AIDS patients with immune non-response are prone to malnutrition, intestinal barrier damage, thus aggravating chronic immune activation and inflammation. However, nutritional interventions targeting malnutrition may be beneficial to restore immune function, improve clinical outcomes, and reduce mortality remains largely unclear. This work aimed to evaluate the efficacy of a nutritional supplement in HIV-infected immune non-responders (INRs). The subjects received oral supplementation of a pre-digested protein nutrition formula for three months. We show that the CD4⁺ T and CD8⁺ T cell counts were significantly increased after supplementation of the pre-digested enteral nutritional supplement. Among all pro-inflammatory cytokines in the serum, only IL-1β level was significantly decreased, while TNF-β was significantly increased (P < 0.05). The levels of intestinal mucosal damage markers, diamine oxidase (DAO), D-lactic acid (D-lactate), and lipopolysaccharide (LPS), decreased significantly (P < 0.05) after the nutritional intervention. Moreover, at month 3 after the intervention, the body weight, body mass index, albumin, and hemoglobin of all subjects were significantly increased (P < 0.05). The correlation analysis demonstrated a significantly negative correlation of CD4⁺ T cell count with levels of DAO (r = -0.343, P = 0.004), D-lactate (r = -0.250, P = 0.037), respectively, and a significantly positive correlation of IL-1β level with levels of DAO (r = 0.445, P < 0.001), D-lactate (r = 0.523, P < 0.001), and LPS (r = 0.622, P < 0.001). We conclude that the pre-digested enteral nutrition supplement is effective for HIV-infected INRs.

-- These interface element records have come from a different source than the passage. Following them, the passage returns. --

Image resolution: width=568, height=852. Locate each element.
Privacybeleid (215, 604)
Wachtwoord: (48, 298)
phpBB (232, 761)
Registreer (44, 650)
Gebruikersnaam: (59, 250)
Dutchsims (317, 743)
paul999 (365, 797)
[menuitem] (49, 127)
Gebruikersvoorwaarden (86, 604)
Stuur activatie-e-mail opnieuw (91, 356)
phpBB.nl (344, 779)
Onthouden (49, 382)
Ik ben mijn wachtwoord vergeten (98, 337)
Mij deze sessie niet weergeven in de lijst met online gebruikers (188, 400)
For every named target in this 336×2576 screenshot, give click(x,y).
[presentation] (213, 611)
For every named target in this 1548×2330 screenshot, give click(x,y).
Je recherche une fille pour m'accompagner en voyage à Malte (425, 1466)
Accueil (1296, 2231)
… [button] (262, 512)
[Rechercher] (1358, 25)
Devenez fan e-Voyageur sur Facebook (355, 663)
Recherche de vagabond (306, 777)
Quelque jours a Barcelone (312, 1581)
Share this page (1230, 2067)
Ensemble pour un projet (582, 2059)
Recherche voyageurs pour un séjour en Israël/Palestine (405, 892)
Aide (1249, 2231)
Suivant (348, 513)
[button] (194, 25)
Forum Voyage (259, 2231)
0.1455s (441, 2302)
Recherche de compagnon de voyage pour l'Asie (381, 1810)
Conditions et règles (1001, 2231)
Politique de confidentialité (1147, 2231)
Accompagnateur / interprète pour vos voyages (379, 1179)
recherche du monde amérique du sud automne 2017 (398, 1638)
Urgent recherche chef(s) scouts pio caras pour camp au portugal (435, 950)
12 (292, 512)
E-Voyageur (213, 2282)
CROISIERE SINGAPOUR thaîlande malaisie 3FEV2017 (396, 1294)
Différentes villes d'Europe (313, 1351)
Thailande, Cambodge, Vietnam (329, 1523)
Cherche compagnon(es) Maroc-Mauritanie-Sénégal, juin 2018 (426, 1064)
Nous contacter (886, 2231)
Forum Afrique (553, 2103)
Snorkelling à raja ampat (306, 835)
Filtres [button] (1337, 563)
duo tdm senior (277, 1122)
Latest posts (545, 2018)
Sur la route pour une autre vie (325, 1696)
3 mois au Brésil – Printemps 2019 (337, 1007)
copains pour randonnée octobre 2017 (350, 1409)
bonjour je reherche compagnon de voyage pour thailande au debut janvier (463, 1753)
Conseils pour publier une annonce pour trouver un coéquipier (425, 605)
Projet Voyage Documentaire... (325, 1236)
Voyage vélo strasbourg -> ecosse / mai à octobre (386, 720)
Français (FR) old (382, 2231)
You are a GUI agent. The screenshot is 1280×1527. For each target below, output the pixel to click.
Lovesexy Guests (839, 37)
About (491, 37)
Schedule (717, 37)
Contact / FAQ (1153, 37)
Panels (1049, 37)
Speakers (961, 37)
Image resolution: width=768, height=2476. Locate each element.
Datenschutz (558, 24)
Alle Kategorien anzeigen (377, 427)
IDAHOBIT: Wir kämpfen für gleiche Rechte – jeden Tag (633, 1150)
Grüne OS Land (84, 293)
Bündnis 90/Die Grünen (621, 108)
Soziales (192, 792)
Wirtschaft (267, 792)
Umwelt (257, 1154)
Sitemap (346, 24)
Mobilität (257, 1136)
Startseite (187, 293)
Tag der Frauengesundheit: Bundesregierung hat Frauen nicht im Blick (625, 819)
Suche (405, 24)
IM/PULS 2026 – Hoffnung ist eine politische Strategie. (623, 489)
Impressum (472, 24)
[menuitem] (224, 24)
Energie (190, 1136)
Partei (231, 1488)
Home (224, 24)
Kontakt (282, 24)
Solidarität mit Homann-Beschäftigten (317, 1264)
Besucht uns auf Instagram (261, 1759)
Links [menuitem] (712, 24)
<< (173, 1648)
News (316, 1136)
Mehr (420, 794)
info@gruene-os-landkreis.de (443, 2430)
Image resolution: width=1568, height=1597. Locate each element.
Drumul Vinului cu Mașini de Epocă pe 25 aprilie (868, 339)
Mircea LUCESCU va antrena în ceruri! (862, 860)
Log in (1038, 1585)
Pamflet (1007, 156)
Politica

Keywords: HIV/AIDS; enteral nutrition; immunological non-response; inflammation; intestinal barrier function.

Figure 1

Workflow of the patient recruitment and nutrition intervention procedure. (A) Flow diagram of patient recruitment in the trial. (B) The procedures of nutritional intervention, sampling, and analyses.

Figure 2

Changes in immune cells after the nutritional intervention. (A) CD4⁺ T cell count, (B) CD8⁺ T cell count, (D) WBC, and (F) neutrophils were significantly increased, while (C) CD4/CD8 ratio, (E) TCL, and (G) NLR did not change significantly. Statistically significant differences are indicated as *P < 0.05, **P < 0.01, and ***P < 0.001.

Figure 3

Changes in serum levels of cytokines after the nutritional intervention. After nutritional treatment, only the IL-1β (E) level decreased significantly, and the serum TNF-β (B) level was significantly higher than that before nutritional intervention. Serum levels of (A) TNF-α, (C) IP-10, (D) IL-1α, (F) MCP-1, (G) IL-6, (H) CD14, (I) D-dimer, and (J) CRP, were not significantly changed. Statistically significant differences are indicated as **P < 0.01, and ***P < 0.001.

Figure 4

Changes in intestinal barrier function after the nutritional intervention. The serum levels of DAO (A), D-lactate (B), and LPS (C) were significantly decreased in AIDS patients with poor immune reconstitution after three months of nutritional treatment. Statistically significant differences are indicated as ***P < 0.001.

Figure 5

Changes in nutritional status after the nutritional intervention. After pre-digested enteral nutritional supplements were given, the nutritional indicators of patients, including W (A), BMI (B), ALB (D), Hb (F), were significantly increased. TP (C) and PA (E) were not significantly changed. Statistically significant differences are indicated *P < 0.05, **P < 0.01, and ***P < 0.001.

Figure 6

Correlation between intestinal barrier function markers and CD4⁺ T cell count or IL-1β level. CD4⁺ T cell counts were significantly negatively correlated with the serum levels of DAO (A) and D-lactate (B), but not significantly negatively correlated with the serum level of LPS (C). The IL-1β level was significantly positively correlated with the serum levels of DAO (D), D-lactate (E), and LPS (F).